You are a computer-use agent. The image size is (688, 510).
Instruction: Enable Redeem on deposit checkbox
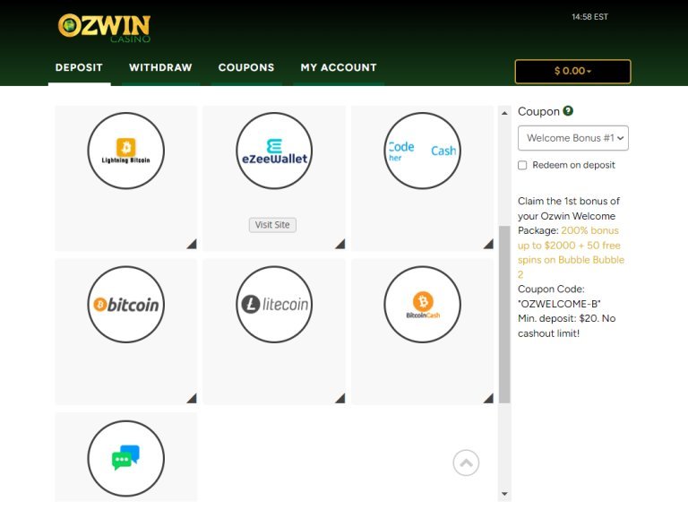tap(522, 165)
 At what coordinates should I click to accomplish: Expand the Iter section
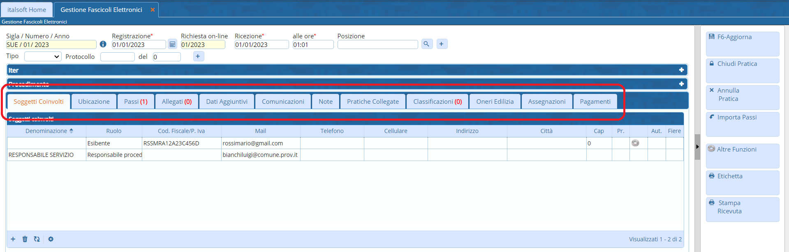[681, 70]
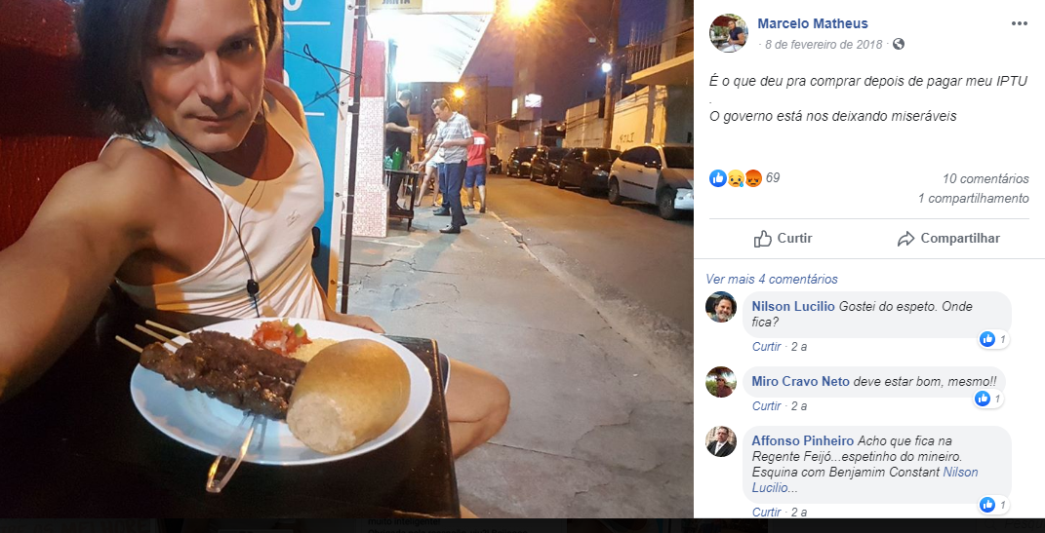This screenshot has height=533, width=1045.
Task: Click the Curtir thumbs-up button
Action: 783,238
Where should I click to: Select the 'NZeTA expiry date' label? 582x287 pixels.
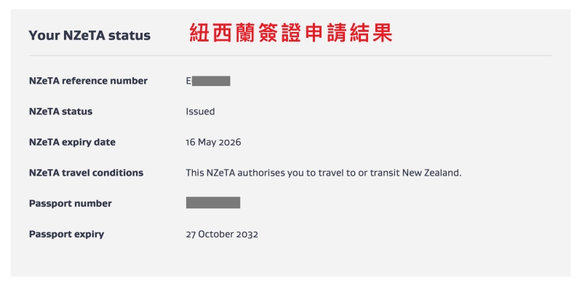[72, 142]
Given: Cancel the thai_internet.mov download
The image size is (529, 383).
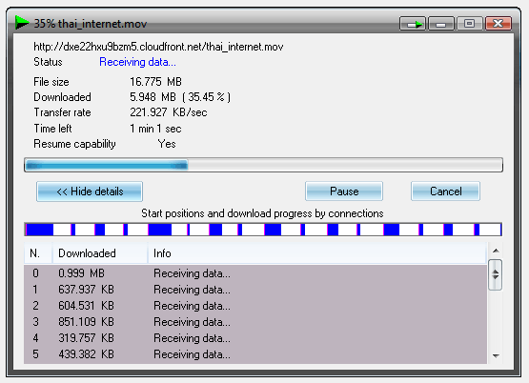Looking at the screenshot, I should pyautogui.click(x=445, y=192).
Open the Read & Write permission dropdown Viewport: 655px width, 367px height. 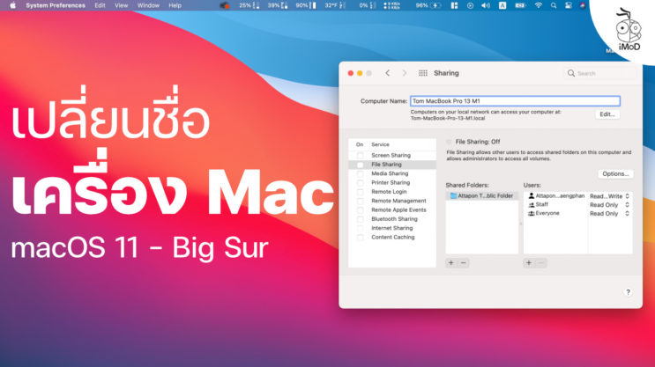[610, 196]
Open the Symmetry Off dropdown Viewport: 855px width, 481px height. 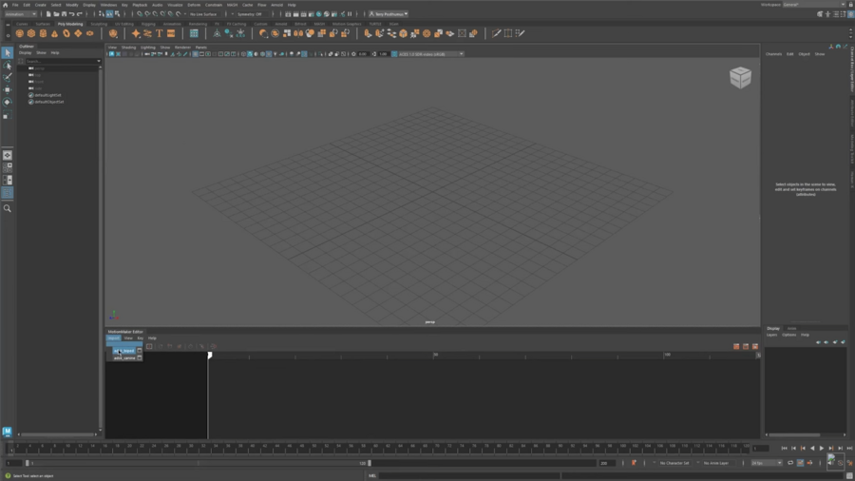click(249, 14)
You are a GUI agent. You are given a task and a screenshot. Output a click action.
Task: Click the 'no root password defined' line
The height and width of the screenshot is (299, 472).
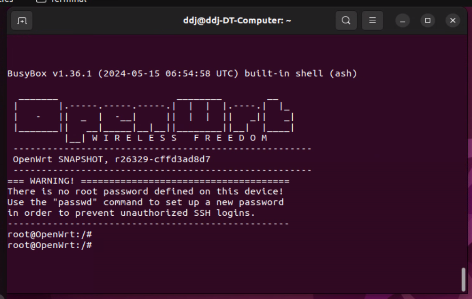tap(145, 191)
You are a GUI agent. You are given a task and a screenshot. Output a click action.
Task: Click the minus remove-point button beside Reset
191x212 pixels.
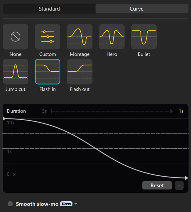point(179,185)
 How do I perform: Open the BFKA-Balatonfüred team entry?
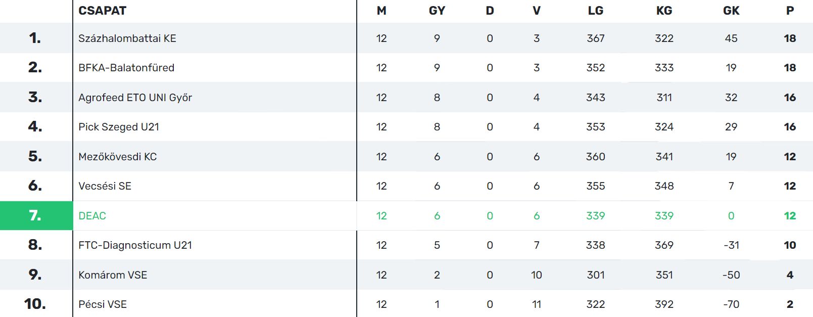[x=126, y=68]
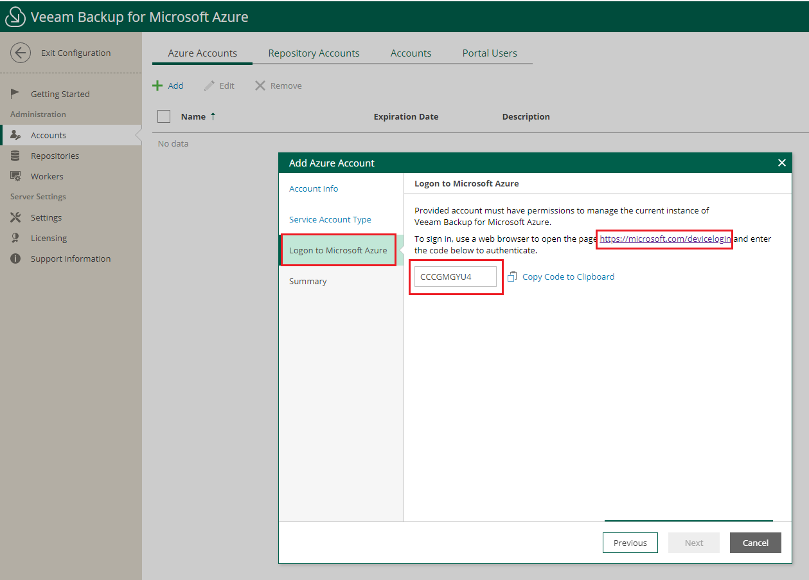This screenshot has height=580, width=809.
Task: Click the Copy Code to Clipboard icon
Action: [x=512, y=276]
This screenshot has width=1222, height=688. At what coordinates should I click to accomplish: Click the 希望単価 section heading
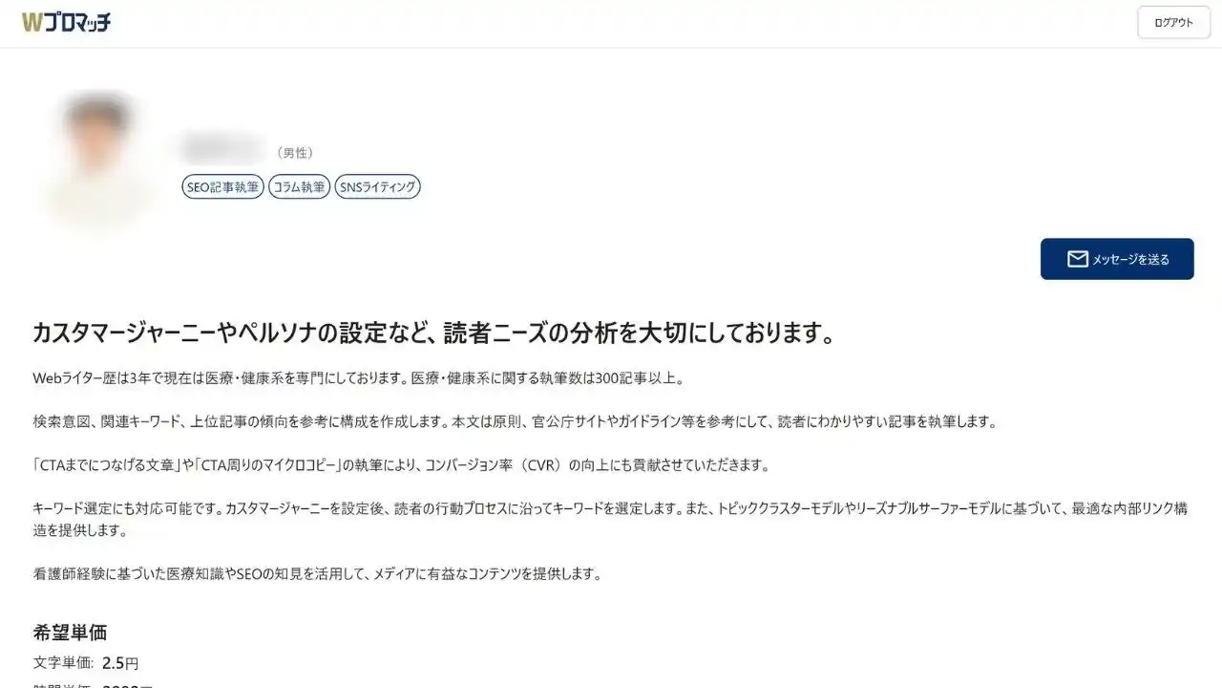click(70, 632)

__Exercise aim__
Nothing but the lines from the one with "191x212 pixels." through the end of the entries above, both included, should be set down, exactly and without pictures.

__Solved exercise__
191x212 pixels.
point(179,185)
 How do I perform: Open the BFKA-Balatonfüred team entry?
[x=126, y=68]
This screenshot has height=580, width=809.
Task: Click the Copy Code to Clipboard icon
Action: [x=512, y=276]
This screenshot has width=1222, height=688. At what coordinates should I click to accomplish: Click the 希望単価 section heading
click(70, 632)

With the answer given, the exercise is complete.